Written exercise.
Copy out, unchanged, every line from the one containing "This screenshot has height=952, width=1270. At" down to the one containing "will (x=318, y=63).", with both of those lines included.

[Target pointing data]
::::
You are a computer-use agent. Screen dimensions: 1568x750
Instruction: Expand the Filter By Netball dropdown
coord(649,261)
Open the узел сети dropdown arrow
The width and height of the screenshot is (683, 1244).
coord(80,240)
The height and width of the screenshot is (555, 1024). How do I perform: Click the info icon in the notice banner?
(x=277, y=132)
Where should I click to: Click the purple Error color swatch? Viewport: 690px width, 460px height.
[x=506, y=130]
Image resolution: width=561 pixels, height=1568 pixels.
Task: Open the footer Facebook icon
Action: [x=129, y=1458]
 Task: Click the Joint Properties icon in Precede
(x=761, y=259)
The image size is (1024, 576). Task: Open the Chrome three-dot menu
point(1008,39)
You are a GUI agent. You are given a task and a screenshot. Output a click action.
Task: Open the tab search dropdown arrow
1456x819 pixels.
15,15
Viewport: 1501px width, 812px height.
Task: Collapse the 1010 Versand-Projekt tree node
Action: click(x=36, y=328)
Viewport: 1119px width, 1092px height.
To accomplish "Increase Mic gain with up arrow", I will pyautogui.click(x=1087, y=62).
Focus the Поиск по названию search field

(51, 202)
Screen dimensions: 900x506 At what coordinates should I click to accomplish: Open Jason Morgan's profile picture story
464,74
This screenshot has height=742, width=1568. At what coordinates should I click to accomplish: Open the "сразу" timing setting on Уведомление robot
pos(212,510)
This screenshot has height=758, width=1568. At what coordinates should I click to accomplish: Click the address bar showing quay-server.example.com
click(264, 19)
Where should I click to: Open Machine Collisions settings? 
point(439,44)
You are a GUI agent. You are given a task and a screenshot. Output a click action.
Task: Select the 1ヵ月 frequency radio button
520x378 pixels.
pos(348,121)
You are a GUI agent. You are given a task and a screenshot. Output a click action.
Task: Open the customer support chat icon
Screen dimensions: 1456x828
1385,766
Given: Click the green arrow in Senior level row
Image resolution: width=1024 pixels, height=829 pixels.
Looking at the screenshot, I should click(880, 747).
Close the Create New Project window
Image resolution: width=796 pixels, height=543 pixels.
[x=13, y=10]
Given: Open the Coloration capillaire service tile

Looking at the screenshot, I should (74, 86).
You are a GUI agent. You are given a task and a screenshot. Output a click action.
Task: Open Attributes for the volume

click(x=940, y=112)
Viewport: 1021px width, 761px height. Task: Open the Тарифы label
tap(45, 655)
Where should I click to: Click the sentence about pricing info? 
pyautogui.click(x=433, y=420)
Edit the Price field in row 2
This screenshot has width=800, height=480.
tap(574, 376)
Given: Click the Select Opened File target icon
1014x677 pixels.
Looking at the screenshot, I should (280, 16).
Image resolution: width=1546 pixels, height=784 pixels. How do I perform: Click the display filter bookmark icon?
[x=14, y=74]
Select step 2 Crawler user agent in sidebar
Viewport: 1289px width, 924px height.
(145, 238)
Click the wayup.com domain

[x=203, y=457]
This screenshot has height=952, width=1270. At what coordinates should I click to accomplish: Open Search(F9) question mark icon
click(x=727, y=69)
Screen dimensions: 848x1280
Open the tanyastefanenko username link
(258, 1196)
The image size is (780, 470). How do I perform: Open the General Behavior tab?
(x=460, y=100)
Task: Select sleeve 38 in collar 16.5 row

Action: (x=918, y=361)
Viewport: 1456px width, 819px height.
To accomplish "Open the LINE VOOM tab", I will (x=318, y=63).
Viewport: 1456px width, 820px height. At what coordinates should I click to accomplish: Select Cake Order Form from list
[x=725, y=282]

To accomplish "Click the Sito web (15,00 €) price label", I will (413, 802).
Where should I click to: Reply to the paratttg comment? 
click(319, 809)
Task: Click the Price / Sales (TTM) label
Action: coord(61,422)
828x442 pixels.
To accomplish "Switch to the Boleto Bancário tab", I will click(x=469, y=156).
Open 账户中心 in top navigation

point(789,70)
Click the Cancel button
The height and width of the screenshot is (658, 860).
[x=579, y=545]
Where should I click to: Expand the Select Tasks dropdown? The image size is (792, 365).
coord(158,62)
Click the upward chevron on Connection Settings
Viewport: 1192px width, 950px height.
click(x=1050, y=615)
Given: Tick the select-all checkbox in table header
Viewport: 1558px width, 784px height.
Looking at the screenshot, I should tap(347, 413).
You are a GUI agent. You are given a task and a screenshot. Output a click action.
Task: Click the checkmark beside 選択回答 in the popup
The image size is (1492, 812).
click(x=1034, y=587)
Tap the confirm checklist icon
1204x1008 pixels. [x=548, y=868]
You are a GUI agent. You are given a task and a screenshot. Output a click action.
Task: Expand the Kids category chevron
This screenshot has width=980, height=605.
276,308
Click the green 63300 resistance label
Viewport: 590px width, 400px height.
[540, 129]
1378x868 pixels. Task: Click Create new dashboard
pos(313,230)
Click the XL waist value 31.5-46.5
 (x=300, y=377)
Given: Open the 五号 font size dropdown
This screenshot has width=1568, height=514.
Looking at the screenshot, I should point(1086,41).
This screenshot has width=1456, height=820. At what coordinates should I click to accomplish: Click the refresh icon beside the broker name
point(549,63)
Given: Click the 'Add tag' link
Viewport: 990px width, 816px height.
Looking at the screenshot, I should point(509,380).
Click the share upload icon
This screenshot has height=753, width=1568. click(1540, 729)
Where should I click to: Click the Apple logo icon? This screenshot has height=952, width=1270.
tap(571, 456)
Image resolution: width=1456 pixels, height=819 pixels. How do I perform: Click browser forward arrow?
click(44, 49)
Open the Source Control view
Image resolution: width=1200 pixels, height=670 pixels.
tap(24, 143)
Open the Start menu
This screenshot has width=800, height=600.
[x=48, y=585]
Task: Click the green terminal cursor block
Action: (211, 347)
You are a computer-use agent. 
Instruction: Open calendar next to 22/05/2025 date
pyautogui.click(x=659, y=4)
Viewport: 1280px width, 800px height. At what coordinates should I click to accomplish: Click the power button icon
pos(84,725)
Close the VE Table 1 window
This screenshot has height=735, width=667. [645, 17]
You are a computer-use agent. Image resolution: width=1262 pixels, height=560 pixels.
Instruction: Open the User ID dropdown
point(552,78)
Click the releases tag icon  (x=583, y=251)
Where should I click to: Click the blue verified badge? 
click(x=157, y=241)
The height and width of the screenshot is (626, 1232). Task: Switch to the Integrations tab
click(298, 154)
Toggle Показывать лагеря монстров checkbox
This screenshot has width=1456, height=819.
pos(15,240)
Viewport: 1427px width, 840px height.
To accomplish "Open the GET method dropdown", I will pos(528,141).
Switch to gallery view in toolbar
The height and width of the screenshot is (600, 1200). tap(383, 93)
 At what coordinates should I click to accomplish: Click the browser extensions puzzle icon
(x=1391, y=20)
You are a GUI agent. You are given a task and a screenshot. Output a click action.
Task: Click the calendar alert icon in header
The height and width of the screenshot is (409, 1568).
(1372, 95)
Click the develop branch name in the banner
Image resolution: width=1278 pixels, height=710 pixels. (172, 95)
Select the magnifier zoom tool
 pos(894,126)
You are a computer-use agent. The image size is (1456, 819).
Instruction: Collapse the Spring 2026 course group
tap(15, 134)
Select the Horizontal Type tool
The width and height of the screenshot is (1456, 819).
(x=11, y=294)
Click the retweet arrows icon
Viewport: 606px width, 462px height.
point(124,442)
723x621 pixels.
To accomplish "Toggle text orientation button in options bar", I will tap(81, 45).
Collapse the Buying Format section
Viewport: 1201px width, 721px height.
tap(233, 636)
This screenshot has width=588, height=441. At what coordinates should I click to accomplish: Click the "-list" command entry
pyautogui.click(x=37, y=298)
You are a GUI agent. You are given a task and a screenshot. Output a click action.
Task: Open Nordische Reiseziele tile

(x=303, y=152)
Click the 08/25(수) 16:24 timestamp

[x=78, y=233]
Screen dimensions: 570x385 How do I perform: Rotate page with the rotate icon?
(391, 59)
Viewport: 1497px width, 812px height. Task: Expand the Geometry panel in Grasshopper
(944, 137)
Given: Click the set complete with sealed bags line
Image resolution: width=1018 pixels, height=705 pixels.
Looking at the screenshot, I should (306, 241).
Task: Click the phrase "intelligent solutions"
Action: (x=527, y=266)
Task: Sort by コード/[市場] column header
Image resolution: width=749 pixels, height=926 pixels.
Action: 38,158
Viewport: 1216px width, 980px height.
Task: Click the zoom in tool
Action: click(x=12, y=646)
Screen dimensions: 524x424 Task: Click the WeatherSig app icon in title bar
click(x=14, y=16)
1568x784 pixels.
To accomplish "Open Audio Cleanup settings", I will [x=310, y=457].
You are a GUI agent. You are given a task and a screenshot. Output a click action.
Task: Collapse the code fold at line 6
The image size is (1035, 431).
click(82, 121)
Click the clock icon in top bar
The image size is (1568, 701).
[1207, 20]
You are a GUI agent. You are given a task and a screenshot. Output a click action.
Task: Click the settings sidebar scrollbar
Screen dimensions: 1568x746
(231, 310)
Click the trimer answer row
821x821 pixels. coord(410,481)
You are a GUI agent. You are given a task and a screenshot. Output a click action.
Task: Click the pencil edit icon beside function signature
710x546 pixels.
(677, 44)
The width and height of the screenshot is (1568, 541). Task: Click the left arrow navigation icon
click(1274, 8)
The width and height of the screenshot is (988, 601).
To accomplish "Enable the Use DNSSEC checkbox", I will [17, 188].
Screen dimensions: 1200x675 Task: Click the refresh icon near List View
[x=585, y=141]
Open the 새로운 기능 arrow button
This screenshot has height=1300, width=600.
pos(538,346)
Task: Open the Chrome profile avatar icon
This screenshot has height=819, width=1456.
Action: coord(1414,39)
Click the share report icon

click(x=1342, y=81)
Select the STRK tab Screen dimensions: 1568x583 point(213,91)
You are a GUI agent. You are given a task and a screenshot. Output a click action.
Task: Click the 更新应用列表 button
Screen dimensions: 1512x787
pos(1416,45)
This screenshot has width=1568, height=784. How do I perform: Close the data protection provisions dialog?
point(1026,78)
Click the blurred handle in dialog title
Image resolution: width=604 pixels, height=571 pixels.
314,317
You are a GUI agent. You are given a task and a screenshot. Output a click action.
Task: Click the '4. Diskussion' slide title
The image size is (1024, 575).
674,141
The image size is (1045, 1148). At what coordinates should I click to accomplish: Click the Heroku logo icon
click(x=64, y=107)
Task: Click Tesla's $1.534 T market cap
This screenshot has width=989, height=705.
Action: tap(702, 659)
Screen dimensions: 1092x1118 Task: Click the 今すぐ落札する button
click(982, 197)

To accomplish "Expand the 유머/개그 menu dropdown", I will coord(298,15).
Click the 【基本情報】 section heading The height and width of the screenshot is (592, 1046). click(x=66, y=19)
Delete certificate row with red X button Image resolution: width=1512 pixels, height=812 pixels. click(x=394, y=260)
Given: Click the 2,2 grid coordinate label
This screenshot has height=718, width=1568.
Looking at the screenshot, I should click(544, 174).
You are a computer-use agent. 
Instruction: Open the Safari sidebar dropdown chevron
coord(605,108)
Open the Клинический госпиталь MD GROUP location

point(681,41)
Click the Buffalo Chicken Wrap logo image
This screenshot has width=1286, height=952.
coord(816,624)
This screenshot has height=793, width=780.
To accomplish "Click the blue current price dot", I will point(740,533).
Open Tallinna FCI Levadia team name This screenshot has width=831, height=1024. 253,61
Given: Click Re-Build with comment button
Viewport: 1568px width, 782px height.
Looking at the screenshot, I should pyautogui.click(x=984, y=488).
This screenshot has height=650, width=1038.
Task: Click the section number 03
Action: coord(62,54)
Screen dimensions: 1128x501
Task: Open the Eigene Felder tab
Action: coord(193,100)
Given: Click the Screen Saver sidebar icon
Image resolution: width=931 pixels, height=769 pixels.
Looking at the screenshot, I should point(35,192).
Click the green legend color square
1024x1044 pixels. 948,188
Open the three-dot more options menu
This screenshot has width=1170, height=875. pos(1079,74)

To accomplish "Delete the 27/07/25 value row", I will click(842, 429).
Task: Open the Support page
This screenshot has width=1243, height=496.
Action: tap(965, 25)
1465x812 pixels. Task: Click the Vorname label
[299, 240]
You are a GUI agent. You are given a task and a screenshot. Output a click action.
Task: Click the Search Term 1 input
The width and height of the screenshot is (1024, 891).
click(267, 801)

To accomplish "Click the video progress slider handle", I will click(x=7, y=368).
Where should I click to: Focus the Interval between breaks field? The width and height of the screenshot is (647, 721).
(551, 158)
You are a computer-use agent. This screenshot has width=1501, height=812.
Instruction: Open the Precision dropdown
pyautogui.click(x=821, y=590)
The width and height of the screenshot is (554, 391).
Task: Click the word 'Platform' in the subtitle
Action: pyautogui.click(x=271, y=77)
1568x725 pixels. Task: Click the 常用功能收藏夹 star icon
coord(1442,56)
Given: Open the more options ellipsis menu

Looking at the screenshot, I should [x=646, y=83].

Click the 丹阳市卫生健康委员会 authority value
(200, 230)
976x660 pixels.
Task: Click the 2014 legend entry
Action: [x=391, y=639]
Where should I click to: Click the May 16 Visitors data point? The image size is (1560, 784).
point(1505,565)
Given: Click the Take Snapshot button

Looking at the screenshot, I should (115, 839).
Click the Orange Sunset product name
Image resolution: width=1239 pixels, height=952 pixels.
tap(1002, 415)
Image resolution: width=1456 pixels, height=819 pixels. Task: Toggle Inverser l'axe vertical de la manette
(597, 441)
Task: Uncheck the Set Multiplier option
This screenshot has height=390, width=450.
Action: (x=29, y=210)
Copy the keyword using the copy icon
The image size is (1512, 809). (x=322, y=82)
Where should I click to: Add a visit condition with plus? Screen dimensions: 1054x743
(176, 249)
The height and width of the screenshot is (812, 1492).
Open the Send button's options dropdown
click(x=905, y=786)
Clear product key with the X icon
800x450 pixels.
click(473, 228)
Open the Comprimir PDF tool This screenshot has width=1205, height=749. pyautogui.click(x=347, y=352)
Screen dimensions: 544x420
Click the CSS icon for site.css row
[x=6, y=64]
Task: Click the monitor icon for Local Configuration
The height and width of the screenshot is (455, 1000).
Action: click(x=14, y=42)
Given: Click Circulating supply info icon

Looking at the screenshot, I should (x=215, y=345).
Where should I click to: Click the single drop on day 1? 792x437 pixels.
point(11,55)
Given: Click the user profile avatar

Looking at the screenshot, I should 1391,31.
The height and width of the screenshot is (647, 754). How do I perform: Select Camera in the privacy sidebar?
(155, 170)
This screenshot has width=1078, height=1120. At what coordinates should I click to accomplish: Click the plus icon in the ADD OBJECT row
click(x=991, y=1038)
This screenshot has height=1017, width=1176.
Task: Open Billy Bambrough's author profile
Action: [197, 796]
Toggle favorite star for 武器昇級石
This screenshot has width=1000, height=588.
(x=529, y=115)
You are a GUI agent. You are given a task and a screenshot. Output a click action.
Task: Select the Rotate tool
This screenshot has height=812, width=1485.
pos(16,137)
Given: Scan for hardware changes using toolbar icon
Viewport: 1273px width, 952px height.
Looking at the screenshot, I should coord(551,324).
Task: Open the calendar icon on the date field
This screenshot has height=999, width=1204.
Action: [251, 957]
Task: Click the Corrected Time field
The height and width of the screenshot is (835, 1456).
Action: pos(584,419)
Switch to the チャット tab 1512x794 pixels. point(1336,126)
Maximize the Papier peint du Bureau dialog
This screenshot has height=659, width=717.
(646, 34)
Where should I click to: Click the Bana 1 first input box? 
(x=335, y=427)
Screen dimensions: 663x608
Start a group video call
::::
Exercise solution.
This screenshot has height=952, width=1270. At what coordinates should I click to accomplish: Open Search(F9) question mark icon
click(x=727, y=69)
Screen dimensions: 848x1280
Open the tanyastefanenko username link
(258, 1196)
The image size is (780, 470). How do I perform: Open the General Behavior tab?
(x=460, y=100)
Task: Select sleeve 38 in collar 16.5 row

Action: (x=918, y=361)
Viewport: 1456px width, 819px height.
To accomplish "Open the LINE VOOM tab", I will (x=318, y=63).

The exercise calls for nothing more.